Mayor Tom Bates’ spokesman Charles Burress said Bates and the council majority didn’t want to impose a blanket ban on all city uses of drones because they think drones might be useful in emergencies such as fires and earthquakes.
Although Berkeley’s police and fire departments don’t currently have drones and don’t have any plans to acquire them, Burress said the council majority wants to leave open the possibility of having the fire department borrow a drone from another government agency in the event of an emergency.
Meola said his fear is that if the fire department gets a drone, it could lend it to the Police Department. He also said he also doesn’t want the fire department to have access to drones under any circumstances until the city comes up with a comprehensive policy on drones.
Asked if he thought it was possible that the city might come up with a stronger policy on drones by the end of the one-year moratorium, Meola said:
“I don’t have a lot of faith in the Berkeley City Council doing the right thing in a timely manner.”

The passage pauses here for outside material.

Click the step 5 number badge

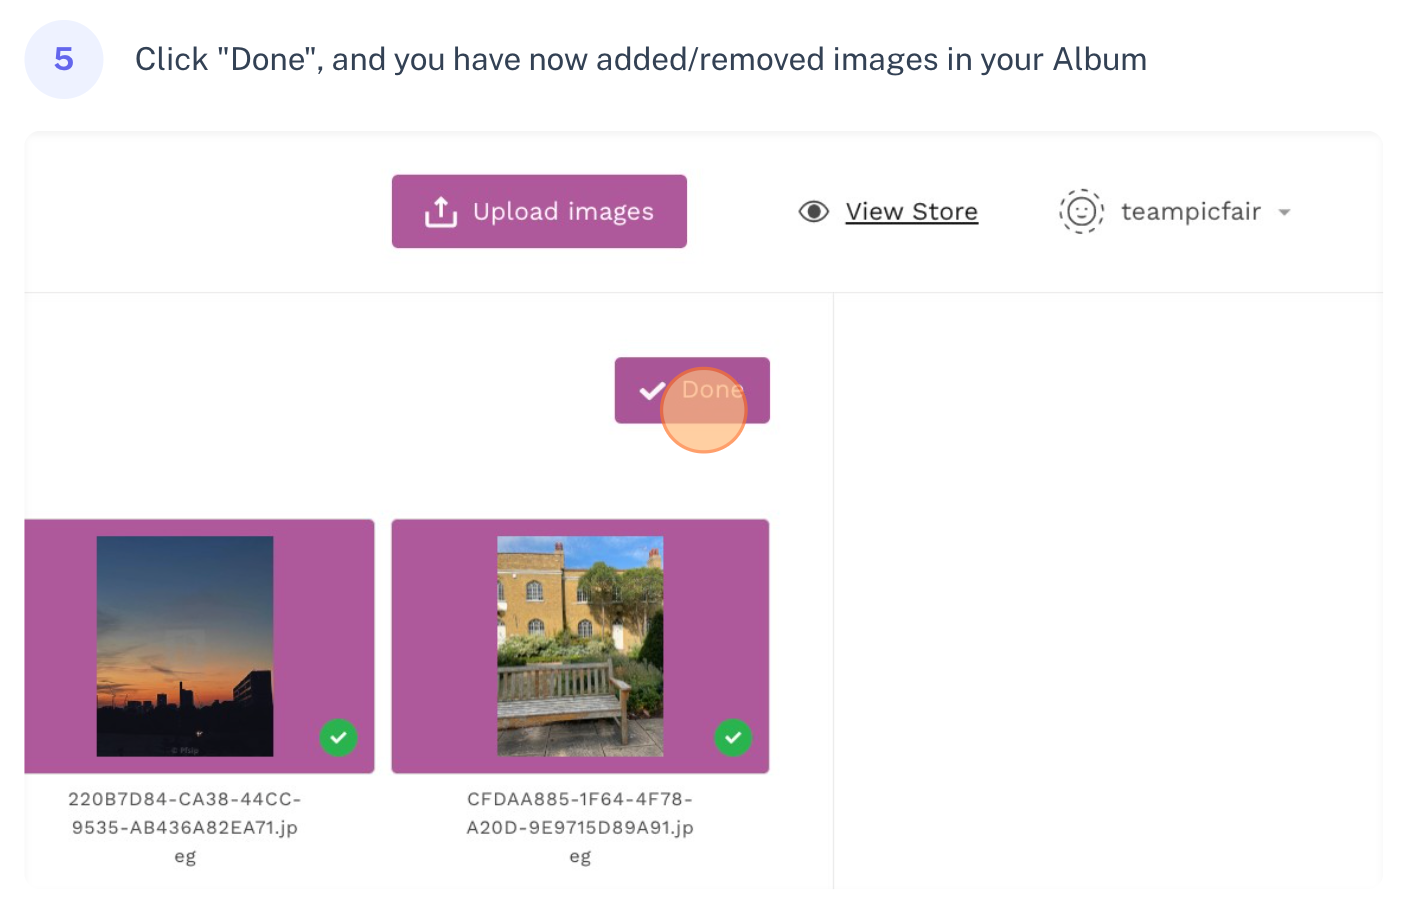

The Peace and Justice Commission first proposed a ban on drones back on Dec. 18, 2012, but the City Council referred the issue back to the commission, the Police Review Commission and the city’s Disaster and Fire Safety Commission for further review. The Peace and Justice Commission held a town hall meeting on the issue on May 1, 2013, and the City Council had a work session on the subject last April.
In proposing the two-year moratorium, the commission said in a letter to the council that a moratorium should be put in place as soon as possible “given the fact that it is and will be easier to regulate drones before they fill Berkeley’s skies than after they are already in Berkeley’s skies.”
The resolution proposed by the commission said, “The rapid implementation of drone technology throughout the U.S. poses a serious threat to the privacy and constitutional rights of the American people, including the residents of Berkeley.”